La société SETP n'ayant donné en cours d'instance aucune information comptable ou financière sur le nombre de gabions contrefaisants commercialisés et vendus en France et à l'étranger ainsi que sur le chiffre d'affaires correspondant, le jugement sera confirmé en ce qu'il a ordonné à cette société de remettre sous astreinte à M. [Y] et la société Legi une attestation de son expert-comptable relative au nombre total de gabions « Stonebox » fabriqués en France du 30 décembre 2014 au 7 septembre 2021, de ceux vendus partout dans le monde dans cette période et au chiffre d'affaires afférent.
Il n'y a pas lieu de dire que la cour se réservera l'évaluation définitive du préjudice subi par M. [Y] et la société Legi une fois que cette attestation sera communiquée, afin de préserver le principe du double degré de juridiction.
Enfin, le brevet étant expiré, la mesure de publication judiciaire sollicitée n'apparaît pas justifiée.
Sur les mesures accessoires :
Le jugement sera confirmé du chef des dépens et des frais irrépétibles.

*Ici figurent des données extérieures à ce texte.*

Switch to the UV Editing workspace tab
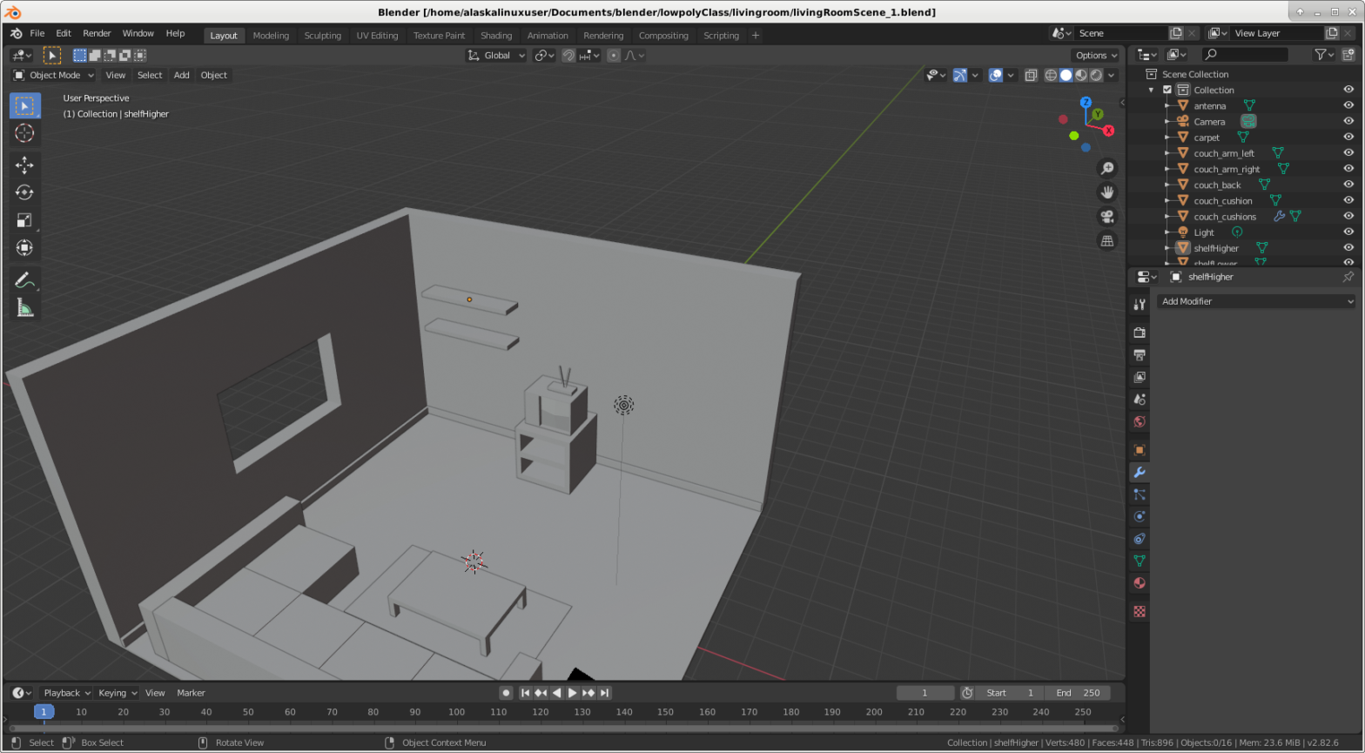The image size is (1365, 753). point(377,36)
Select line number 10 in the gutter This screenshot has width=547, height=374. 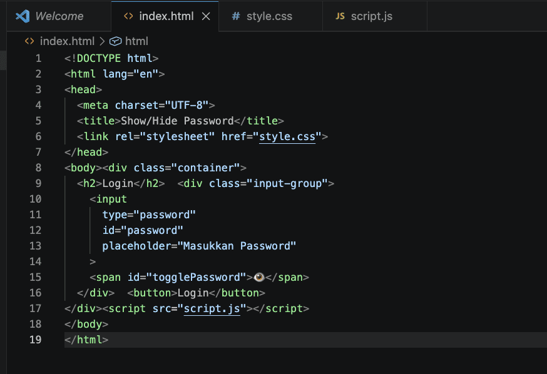(x=35, y=199)

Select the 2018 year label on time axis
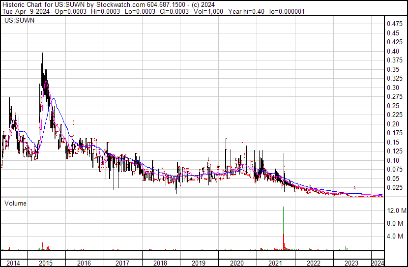tap(160, 263)
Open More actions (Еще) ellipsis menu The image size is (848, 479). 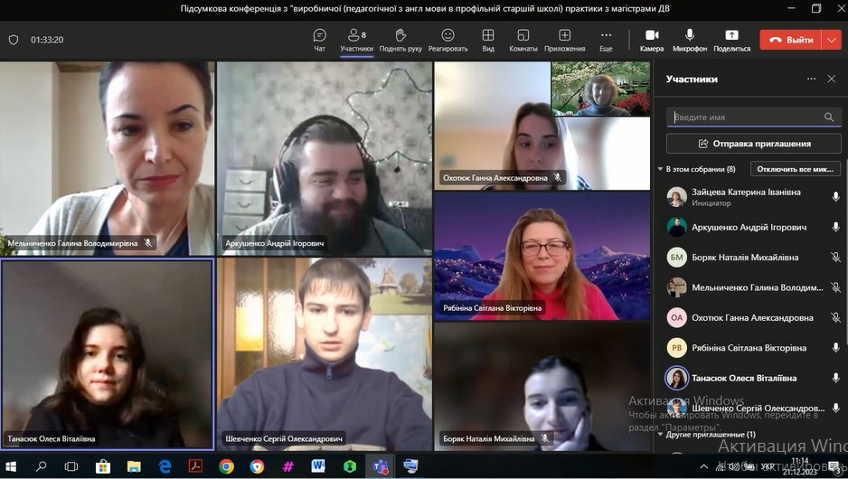pyautogui.click(x=606, y=40)
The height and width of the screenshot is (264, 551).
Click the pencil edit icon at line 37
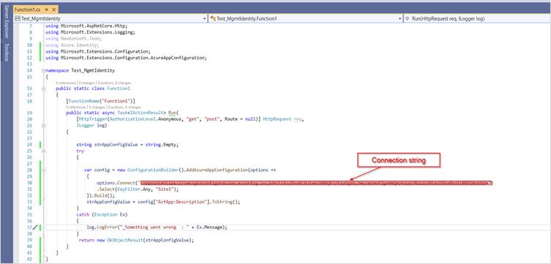point(35,227)
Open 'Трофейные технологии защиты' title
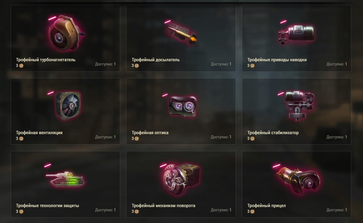Image resolution: width=363 pixels, height=223 pixels. pos(47,206)
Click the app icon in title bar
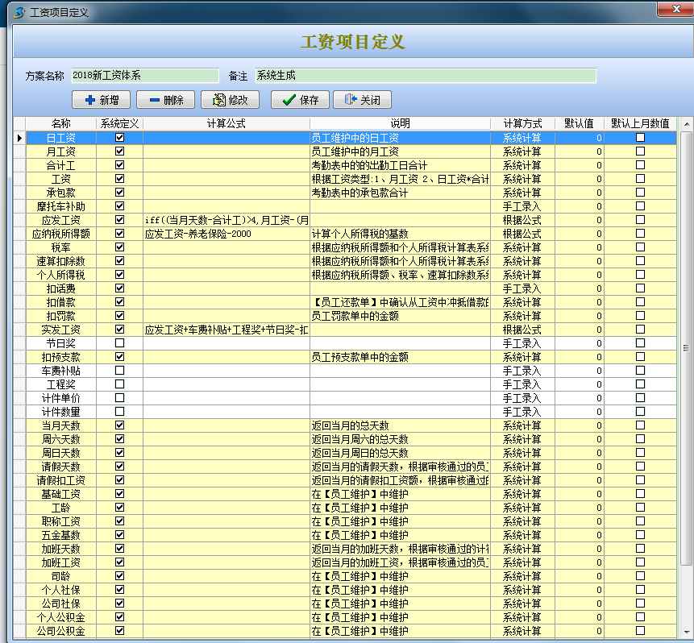Viewport: 694px width, 643px height. (x=19, y=13)
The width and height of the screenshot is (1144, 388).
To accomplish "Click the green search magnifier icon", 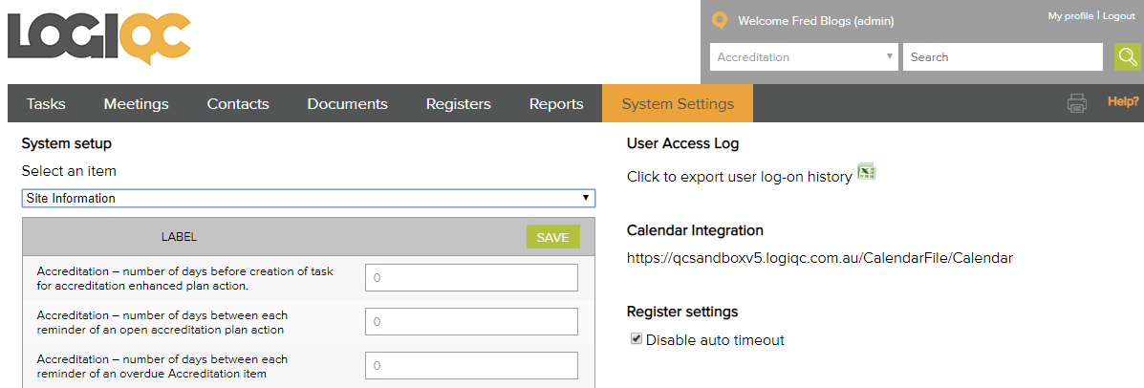I will pyautogui.click(x=1129, y=57).
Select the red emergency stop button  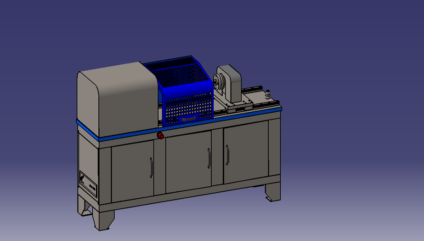pos(161,135)
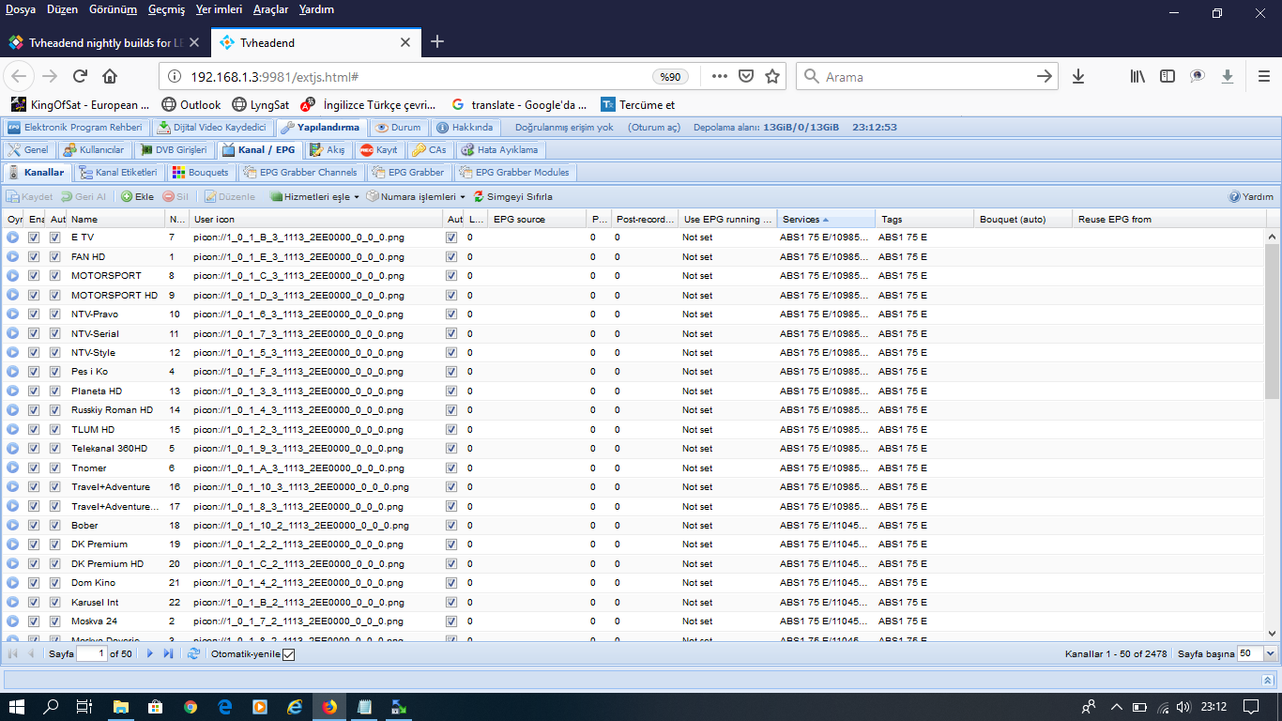Jump to last page in pager
Screen dimensions: 1282x721
pos(168,653)
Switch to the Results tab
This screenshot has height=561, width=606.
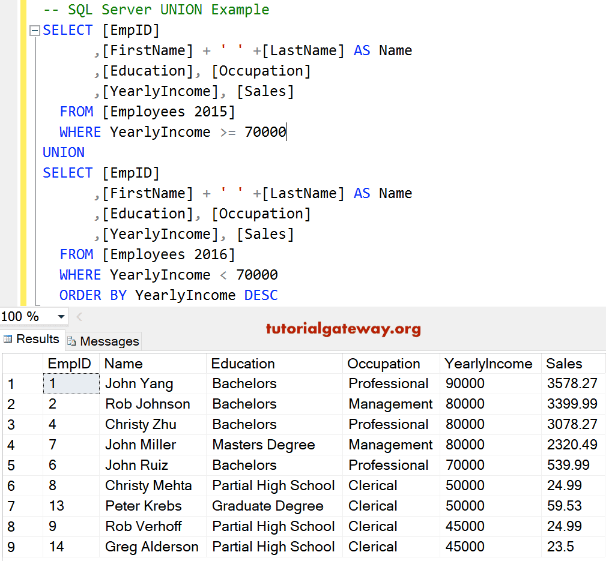pyautogui.click(x=32, y=339)
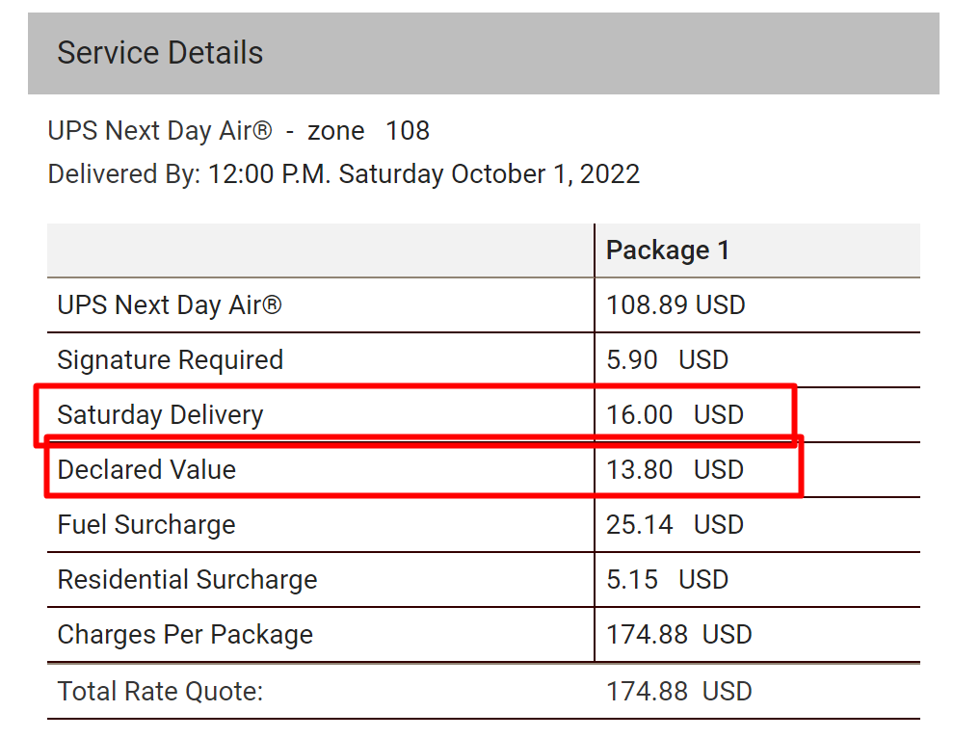Click the Package 1 column header
This screenshot has width=980, height=738.
[x=668, y=250]
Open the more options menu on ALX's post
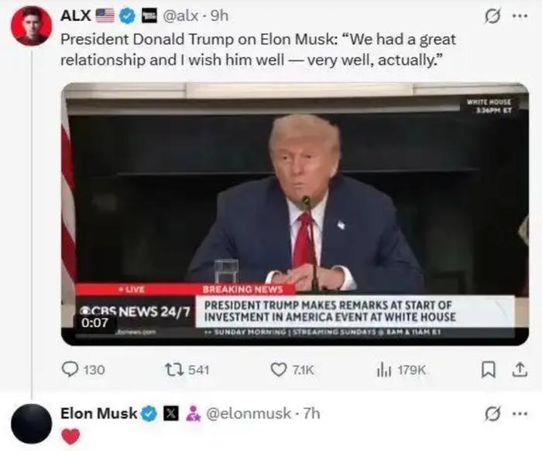 [x=520, y=16]
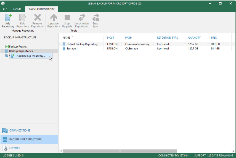
Task: Choose Add backup repository context menu entry
Action: pos(31,56)
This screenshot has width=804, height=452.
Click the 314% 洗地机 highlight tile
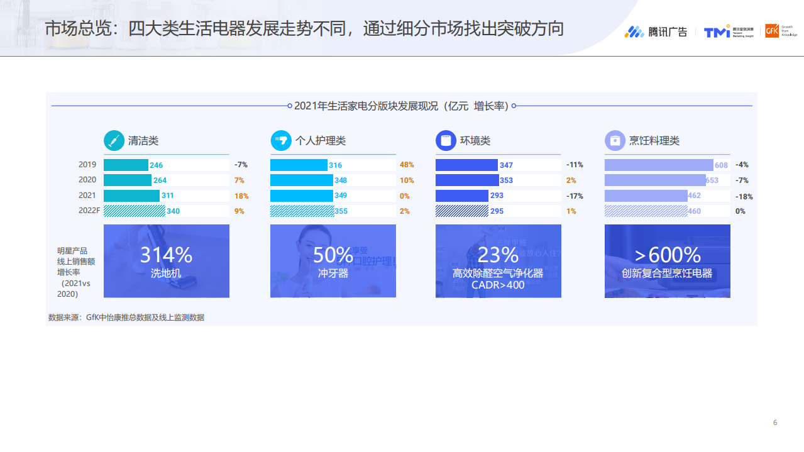pos(166,260)
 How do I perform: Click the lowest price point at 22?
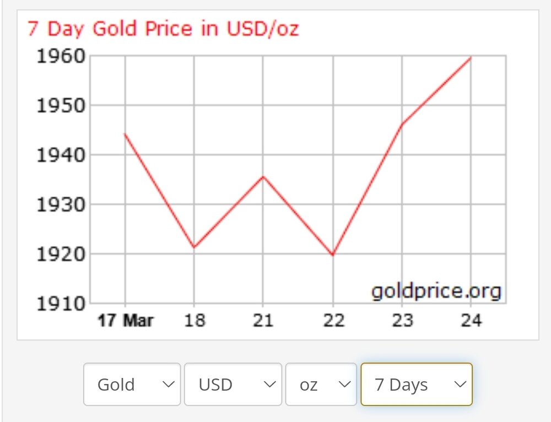pos(333,255)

Partie succombante, la société SETP sera condamnée aux dépens d'appel et à payer une indemnité au titre de l'article 700 du code de procédure civile aux intimés dans les termes du dispositif du présent arrêt.
PAR CES MOTIFS
La cour,
CONFIRME le jugement dont appel en toutes ses dispositions sauf en ce qu'il a rejeté la demande supplémentaire en dommages-intérêts pour atteinte à la valeur du brevet,
STATUANT A NOUVEAU ET Y AJOUTANT,
DIT que la société Société d'Entreprise de Travaux Publics a commis des actes de contrefaçon des revendications 1, 5, 6, 7, 9, 10 et 14 de la partie française du brevet EP 1 186 719,
CONDAMNE la société Société d'Entreprise de Travaux Publics à payer à M. [T] [Y] et la société Legi ensemble la somme de 10 000 euros à titre de dommages-intérêts pour atteinte à la valeur de la portion française du brevet EP 1 186 719,
DIT n'y avoir lieu de se réserver l'évaluation définitive du préjudice de M. [T] [Y] et de la société Legi une fois que la société Société d'Entreprise de Travaux Publics aura communiqué l'attestation de son expert-comptable,
DEBOUTE M. [T] [Y] et la société Legi de leur demande de publication judiciaire,
CONDAMNE la société Société d'Entreprise de Travaux Publics aux dépens d'appel qui pourront être recouvrés dans les conditions de l'article 699 du code de procédure civile,
CONDAMNE la société Société d'Entreprise de Travaux Publics à payer à M. [T] [Y] et la société Legi ensemble la somme de 20 000 euros au titre de l'article 700 du code de procédure civile à hauteur d'appel.